At seven-thirty, Big George had already started slaughtering the hogs and started the water boiling in the big black iron pot—a little early in the year, but not too soon.

Later that afternoon, when Grady and the two detectives from Georgia were questioning his daddy about the missing white man, Artis had nearly fainted when one of them came over and looked right in the pot. He was sure the man had seen Frank Bennett’s arm bobbing up and down among the boiling hogs. But evidently, he hadn’t, because two days later, the fat Georgia man told Big George that it was the best barbecue he had ever eaten, and asked him what his secret was.

Big George smiled and said, “Thank you, suh, I’d hafto say the secret’s in the sauce.”

NOVEMBER 10, 1967

Skull Found in Garden

Congratulations to our new lady governor, Mrs. Lurleen Wallace, who won in a landslide victory over the other fellow. She looked darling at inauguration, and promised to pay her husband, George, a dollar a year to be her number one adviser.… Good luck, Lurleen.

Almost as exciting as our new governor is the discovery Thursday morning of a human skull over in the vacant lot by the old Threadgoode place.

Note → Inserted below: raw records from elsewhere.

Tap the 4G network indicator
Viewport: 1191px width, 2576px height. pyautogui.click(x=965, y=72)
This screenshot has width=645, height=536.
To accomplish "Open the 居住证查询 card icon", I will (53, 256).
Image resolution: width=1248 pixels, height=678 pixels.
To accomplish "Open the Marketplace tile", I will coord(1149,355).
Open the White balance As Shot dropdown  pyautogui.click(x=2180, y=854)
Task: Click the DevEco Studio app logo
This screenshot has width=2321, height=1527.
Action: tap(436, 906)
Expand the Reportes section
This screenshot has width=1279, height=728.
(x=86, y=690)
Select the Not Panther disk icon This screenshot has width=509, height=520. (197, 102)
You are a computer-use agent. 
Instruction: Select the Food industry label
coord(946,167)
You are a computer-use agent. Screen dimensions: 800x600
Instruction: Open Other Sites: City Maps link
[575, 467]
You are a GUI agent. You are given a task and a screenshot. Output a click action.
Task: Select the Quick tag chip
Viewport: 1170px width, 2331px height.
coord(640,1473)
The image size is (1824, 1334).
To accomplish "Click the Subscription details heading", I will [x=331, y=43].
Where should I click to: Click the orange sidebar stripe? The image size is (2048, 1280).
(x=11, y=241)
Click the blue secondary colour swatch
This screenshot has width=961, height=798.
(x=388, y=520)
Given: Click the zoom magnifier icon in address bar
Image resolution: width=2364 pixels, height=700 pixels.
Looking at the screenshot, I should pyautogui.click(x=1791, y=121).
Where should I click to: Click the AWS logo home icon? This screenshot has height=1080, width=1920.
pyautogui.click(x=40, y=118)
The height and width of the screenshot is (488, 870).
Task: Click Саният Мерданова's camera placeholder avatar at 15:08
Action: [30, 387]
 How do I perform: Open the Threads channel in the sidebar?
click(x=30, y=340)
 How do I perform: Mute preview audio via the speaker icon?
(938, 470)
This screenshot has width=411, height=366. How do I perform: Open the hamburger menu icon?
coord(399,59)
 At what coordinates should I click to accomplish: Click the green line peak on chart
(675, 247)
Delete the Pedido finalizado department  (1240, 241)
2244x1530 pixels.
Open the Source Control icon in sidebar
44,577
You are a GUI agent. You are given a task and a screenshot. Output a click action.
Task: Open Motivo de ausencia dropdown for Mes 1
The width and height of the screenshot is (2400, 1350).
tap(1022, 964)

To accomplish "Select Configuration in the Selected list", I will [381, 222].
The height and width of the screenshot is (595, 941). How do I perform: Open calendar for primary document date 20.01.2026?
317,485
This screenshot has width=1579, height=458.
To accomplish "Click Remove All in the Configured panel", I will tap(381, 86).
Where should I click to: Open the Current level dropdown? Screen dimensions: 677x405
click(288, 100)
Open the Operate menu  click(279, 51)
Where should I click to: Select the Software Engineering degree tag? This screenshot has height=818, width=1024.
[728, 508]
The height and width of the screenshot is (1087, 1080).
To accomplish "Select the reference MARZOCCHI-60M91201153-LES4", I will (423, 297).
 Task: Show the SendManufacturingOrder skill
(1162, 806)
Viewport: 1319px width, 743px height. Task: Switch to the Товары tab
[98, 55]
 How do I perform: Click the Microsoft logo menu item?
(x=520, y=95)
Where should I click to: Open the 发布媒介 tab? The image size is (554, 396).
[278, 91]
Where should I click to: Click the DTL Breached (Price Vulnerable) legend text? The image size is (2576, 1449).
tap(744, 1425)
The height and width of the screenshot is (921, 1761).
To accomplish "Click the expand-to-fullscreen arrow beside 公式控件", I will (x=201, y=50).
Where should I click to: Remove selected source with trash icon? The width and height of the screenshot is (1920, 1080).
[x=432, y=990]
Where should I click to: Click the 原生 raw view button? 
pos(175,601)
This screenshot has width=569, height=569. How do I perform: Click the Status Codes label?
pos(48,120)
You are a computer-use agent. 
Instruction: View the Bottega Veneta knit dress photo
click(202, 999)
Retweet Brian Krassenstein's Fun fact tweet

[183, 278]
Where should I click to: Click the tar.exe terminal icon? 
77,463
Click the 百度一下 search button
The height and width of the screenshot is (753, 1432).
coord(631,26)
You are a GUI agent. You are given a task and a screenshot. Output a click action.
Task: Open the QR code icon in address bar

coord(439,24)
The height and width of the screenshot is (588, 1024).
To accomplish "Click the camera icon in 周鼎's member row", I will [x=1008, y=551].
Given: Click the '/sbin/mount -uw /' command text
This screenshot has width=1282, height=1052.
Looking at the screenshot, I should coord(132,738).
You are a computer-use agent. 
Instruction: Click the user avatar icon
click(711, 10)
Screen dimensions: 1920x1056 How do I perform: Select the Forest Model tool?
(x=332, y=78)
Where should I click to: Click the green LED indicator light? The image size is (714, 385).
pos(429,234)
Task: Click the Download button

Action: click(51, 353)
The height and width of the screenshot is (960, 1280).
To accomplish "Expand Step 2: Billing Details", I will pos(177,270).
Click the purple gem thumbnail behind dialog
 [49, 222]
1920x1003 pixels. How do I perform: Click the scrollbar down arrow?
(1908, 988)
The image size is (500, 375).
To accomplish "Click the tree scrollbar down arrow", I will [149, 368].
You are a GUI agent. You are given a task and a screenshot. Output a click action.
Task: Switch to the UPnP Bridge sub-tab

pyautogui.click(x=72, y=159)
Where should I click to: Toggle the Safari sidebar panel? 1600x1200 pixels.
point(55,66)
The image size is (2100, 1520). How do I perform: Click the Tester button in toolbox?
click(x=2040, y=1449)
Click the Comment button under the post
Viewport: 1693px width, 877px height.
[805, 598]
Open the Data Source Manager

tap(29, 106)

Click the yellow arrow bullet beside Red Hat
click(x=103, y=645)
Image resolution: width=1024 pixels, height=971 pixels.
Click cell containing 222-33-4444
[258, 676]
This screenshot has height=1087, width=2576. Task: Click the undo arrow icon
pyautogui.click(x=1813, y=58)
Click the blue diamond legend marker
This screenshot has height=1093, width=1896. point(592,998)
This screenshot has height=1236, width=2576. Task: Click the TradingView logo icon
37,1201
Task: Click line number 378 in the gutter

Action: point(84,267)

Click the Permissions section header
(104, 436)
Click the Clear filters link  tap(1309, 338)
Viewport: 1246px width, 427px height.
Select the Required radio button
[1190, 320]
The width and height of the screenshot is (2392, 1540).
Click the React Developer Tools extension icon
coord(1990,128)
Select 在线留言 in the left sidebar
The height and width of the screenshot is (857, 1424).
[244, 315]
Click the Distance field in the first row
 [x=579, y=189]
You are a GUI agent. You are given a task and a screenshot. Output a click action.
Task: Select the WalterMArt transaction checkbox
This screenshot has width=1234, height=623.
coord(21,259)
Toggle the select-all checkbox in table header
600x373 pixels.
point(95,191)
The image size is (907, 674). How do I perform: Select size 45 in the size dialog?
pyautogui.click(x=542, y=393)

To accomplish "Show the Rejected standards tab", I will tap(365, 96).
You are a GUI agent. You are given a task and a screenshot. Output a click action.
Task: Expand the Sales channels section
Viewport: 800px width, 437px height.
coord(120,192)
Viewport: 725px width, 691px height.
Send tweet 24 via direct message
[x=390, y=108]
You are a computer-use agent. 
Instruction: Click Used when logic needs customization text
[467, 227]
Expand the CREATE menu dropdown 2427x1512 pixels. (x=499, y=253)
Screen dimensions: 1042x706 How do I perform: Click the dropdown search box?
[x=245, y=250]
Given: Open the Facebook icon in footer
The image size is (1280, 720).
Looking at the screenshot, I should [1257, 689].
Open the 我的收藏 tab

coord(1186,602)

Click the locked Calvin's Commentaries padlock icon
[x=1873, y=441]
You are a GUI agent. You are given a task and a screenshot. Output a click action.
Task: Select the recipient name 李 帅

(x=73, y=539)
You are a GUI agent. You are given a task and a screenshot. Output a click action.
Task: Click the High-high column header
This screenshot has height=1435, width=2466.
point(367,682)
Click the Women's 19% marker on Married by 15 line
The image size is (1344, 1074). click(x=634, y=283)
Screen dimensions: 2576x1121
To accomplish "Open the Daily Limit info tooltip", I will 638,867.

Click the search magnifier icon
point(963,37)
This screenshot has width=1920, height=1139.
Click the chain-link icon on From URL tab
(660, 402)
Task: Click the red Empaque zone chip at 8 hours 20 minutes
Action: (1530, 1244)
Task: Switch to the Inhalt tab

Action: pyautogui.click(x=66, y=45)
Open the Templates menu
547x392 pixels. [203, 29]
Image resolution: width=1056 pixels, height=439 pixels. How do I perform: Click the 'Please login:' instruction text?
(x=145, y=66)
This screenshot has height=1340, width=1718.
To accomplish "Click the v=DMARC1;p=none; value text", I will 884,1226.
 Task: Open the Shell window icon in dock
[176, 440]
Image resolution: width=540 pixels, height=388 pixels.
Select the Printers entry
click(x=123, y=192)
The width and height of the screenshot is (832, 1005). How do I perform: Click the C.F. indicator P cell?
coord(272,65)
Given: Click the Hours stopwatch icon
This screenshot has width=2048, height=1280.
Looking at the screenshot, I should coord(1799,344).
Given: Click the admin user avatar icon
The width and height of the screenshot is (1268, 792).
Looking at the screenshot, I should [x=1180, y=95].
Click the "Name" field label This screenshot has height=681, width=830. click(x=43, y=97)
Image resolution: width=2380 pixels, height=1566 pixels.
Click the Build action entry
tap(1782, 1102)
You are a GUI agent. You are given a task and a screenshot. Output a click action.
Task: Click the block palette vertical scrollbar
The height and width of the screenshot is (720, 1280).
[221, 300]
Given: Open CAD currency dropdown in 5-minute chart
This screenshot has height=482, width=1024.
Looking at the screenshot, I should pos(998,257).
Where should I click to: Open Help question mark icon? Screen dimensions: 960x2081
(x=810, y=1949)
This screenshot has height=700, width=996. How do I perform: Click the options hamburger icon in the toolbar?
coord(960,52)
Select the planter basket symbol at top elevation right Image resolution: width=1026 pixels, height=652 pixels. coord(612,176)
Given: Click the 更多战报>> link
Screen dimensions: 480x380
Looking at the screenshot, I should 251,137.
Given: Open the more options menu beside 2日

It is not an Indian, said the coroner in Birmingham. It is not old enough, and it has a glass eye, and whoever it was had their head chopped off. Foul play is suspected, said the coroner. Anyone missing a person with a glass eye is asked to contact the Birmingham News. Or call me, I will do it for you. It is a blue eye.

My other half went and did a silly thing on me last Saturday. He went and had a heart attack, and about scared his poor wife to death. The doctor said it wasn’t all that serious but that he was going to have to give up smoking. So I’ve got me a big grumbly bear at home, but I’m babying him along and Mr. Wilbur Weems has gotten his breakfast in bed for the past week. Any of you old galoots out there who want to help me cheer him up, come on over … but don’t bring any cigarettes, because he will try to get them off of you. I know, he stole a pack of mine. Guess I’m going to have to give them up, myself.

I’m taking him on a vacation when he gets better.

 … Dot Weems …

JULY 2, 1979

A gentleman of color inquired about another gentleman of color, who was sitting in the lobby, laughing.

“Is that nigger crazy, or what? What’s he laughing about? There ain’t nobody talking to him.”

The brown, pockmarked man behind the desk answered, “Oh, he don’t have to have nobody to talk to. His mind done went addlebrained a long time ago.”

“What he doin’ here?”

“Some woman brought him over two years ago.”

“Who’s springing for the bill?”

“She is.”

“Hummmmm …”

“She comes over and dresses him every morning and puts him to bed every night.”

“Some easy life.”

“I’d say.”

Artis O. Peavey, the subject of this discussion, was sitting on a red Naugahyde sofa, with a good deal of cotton stuffing escaping through the various tears and cuts it had acquired over the years. His cloudy brown eyes seemed to be fixed on the wall clock with the pink neon ring around it. The only other object on the wall was a cigarette ad showing an attractive black couple enjoying a Salem cigarette, remarking that the smoke was as cool as a mountain spring. Artis threw back his head and laughed again, revealing a perfect set of blue gums where once had flashed a number of gold teeth.

To the world, Mr. Peavey was sitting in a run-down flophouse hotel lobby, on a towel supplied by the management, since he was often known to pee through the rubber pants the woman put on him every morning. However, for Mr. Artis O. Peavey himself, it was 1936 again … and at the moment, he was walking down 8th Avenue North, dressed in a purple sharkskin suit, wearing a fifty-dollar pair of lime-green brogans, his hair freshly straightened and pomaded down like black ice. And on his arm, this Saturday night, was Miss Betty Simmons, who was, according to the social columns of the Slagtown News, the toast of Birmingham’s ebony glitter set.